It’s a custom GPT for learning scraping, the newsletter is called The Web Scraping Club and the archive of the article can be found here: https://substack.thewebscraping.club/archive
Nice article, enjoyed reading it.
I’m Pier, co founder of https://Databoutique.com, which is a marketplace for web scraped data. If you’re willing to monetize your data extractions, you can list them on our website. We just started with the grocery industry and it would be great to have you on board.
Well, alternative data in general is anonymized and absolutely does not contain any personal info (even because PII is useless for hedge funds, they need to see trends not sell something to people).
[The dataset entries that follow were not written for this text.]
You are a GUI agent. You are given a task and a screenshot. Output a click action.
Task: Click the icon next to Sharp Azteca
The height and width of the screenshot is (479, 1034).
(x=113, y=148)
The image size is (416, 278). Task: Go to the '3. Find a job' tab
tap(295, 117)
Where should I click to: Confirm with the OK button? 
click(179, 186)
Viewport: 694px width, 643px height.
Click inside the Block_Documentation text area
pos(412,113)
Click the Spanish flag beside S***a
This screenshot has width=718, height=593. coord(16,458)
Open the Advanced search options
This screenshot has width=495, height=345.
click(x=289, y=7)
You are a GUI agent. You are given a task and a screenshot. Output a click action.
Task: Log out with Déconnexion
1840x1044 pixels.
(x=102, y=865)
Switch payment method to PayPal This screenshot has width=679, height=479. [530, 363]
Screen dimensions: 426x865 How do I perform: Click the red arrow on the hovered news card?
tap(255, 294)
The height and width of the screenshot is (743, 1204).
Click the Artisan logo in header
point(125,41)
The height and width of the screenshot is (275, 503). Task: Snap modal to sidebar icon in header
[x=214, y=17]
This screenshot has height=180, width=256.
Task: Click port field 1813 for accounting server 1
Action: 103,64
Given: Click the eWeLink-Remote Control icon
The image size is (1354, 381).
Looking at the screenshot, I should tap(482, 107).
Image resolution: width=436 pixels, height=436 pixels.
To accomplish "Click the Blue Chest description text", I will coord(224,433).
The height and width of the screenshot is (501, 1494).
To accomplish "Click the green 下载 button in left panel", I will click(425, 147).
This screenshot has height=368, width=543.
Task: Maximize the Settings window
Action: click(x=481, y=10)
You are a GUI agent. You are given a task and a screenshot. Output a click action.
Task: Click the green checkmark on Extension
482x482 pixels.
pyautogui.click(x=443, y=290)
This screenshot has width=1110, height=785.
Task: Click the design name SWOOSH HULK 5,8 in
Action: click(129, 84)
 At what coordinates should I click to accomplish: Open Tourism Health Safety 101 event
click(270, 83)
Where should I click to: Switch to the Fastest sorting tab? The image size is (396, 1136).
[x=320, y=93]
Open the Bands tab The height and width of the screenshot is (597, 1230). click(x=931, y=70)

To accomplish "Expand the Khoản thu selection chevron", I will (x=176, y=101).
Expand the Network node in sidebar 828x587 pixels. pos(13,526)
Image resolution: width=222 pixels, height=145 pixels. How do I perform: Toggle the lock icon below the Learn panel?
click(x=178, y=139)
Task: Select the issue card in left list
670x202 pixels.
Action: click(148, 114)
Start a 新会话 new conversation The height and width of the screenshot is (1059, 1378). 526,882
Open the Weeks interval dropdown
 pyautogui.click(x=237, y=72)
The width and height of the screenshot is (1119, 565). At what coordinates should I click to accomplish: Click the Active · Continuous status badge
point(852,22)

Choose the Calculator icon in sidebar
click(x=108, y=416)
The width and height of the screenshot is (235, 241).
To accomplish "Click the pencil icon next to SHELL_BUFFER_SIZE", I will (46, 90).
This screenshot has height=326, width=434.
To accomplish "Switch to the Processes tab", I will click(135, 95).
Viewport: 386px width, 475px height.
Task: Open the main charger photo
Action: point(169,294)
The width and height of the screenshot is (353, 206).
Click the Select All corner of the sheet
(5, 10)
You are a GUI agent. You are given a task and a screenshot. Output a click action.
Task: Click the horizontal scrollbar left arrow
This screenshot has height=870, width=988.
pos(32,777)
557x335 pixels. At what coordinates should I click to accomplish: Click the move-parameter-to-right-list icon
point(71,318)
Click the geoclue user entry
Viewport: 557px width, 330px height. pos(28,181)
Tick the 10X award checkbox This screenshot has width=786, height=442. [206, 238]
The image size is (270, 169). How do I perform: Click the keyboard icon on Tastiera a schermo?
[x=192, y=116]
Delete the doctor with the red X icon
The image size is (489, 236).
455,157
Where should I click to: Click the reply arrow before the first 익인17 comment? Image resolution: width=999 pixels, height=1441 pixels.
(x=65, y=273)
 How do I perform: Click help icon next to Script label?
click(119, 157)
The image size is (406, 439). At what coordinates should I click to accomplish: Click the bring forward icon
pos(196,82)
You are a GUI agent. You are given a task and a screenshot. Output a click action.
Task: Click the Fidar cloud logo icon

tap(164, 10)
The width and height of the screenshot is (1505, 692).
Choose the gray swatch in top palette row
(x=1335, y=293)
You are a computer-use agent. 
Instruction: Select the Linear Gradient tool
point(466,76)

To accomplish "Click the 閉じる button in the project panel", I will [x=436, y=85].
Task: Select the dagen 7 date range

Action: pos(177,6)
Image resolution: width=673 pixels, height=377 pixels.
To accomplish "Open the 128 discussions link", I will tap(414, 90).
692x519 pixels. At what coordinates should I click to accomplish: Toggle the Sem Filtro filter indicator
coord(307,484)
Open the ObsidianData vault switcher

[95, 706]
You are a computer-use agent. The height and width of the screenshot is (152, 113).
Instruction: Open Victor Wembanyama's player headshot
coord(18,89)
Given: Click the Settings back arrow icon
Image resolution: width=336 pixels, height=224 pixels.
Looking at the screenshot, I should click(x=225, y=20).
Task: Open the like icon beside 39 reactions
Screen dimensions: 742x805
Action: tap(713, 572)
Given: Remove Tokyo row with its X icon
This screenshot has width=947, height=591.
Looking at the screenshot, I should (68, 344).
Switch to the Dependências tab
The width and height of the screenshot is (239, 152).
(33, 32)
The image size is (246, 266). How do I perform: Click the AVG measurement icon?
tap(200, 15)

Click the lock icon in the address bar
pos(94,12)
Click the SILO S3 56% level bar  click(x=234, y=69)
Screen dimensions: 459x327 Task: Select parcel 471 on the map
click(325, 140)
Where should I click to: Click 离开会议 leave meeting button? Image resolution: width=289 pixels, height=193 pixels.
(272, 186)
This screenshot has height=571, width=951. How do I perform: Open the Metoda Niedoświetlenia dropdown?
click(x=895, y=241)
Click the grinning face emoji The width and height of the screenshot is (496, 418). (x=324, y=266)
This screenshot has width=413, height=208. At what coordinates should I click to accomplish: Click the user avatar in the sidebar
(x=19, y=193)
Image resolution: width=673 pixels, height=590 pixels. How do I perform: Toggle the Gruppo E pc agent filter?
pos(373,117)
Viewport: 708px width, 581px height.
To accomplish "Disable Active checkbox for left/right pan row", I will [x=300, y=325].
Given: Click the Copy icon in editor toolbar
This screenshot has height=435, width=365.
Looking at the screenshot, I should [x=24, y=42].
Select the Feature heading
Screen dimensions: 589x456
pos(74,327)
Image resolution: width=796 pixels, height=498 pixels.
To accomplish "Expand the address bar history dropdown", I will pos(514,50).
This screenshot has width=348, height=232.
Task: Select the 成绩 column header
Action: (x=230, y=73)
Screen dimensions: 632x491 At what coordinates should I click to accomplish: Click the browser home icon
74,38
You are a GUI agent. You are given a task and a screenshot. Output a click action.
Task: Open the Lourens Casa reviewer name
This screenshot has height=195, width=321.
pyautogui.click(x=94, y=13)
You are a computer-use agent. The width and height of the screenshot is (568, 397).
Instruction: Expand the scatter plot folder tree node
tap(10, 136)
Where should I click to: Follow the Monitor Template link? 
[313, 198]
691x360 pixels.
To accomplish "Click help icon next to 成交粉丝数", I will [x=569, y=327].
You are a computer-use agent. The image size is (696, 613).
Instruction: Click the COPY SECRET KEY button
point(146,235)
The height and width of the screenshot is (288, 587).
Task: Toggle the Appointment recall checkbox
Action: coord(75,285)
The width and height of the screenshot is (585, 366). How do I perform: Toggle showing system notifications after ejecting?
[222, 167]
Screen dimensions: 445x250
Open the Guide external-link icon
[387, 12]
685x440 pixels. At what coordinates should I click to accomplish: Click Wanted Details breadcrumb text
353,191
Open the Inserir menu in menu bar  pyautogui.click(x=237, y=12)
Unless it’s proprietary data (or data acquired from third parties and elaborated), the other source is mainly web scraping and this is regulated. You need to have the rights to scrape this data, which it means that it’s public data
At Databoutique.com we’re trying to solve the web data accessibility problem with a marketplace which connects web data sellers and buyers.
Buyers can get the data with three clicks, on S3 bucket or download from the website. It’s pre scraped, quality checked and legal compliant.
If a website is not listed, you can ask to sellers to provide it.
Sellers deliver data using standard data structures and make their price.
Far from perfect since we launched three months ago, but working on it.
This project is interesting, we at https://www.databoutique.com are building something similar, a curated dataset marketplace for web scraping data.
We believe that using standardization, quality controls and high density verticals, we can cut prices and time to value for web scraping data.
Since I’m quite experienced in the field, I opened a substack called The Web Scraping Club as a side gig. It is mostly free but has some paid articles and have already hundreds of $ in MRR after 2 months.
It is a niche where tutorials and info are pretty sparse around the web and having a centralized blog is useful for operators.